Google later explained that it is trying to make the Internet a safer place for everybody by having a company called vet all the search results so as to prevent Google search users from being exposed to malware. I'm really not ok with that system. I don't need someone else deciding for me to what I should have access. Sounds a like a close cousin to censorship to me. I would imagine a very similar system of pre-approving search results is what has been used in China to keep residents from easily finding things which would be embarassing to the Chinese government.

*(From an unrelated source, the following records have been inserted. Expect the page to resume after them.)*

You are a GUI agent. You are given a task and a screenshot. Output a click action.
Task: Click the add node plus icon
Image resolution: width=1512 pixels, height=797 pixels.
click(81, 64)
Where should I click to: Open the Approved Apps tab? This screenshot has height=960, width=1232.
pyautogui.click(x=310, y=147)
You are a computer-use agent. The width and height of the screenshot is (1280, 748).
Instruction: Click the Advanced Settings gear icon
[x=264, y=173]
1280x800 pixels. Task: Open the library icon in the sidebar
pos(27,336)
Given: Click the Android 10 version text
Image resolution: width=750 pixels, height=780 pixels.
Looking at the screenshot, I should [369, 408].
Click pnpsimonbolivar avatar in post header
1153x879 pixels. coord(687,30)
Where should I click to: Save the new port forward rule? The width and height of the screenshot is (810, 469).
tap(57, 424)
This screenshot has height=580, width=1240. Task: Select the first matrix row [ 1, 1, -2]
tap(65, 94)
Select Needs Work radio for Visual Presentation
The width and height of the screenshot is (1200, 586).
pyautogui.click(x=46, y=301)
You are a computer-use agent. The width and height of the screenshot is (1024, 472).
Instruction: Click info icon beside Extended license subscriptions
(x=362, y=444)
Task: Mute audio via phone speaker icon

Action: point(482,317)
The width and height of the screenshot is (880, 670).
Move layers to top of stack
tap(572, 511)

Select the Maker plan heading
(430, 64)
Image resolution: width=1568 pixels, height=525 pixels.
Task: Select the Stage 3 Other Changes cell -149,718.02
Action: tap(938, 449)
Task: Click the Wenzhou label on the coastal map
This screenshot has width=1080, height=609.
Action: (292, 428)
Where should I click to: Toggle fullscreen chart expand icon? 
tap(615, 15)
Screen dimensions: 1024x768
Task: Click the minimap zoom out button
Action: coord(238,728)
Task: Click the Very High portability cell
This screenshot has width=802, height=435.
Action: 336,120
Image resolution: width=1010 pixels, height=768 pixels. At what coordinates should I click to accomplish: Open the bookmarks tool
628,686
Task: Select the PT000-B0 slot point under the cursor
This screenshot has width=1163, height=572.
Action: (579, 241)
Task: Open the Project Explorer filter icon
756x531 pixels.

Storms Cause Phone Outages for Thousands of "877" and "866" Phone Numbers
Cynergy apparently doesn't have redundant systems for one of its switching centers. Not a big deal if you don't live in the area? Maybe, maybe not. It all depends upon where you call goes when you dial. The outage is also affecting credit card processing and impacting the ability of customers to make credit card and debit card purchases. I understand individual customers not having phone service due to local transmission lines being damaged. I don't understand large-scale infrastructure failures. I would have assumed that there would be a second switching center somewhere else that would have been able to take the load and things would proceed as usual. Apparently this is not the case.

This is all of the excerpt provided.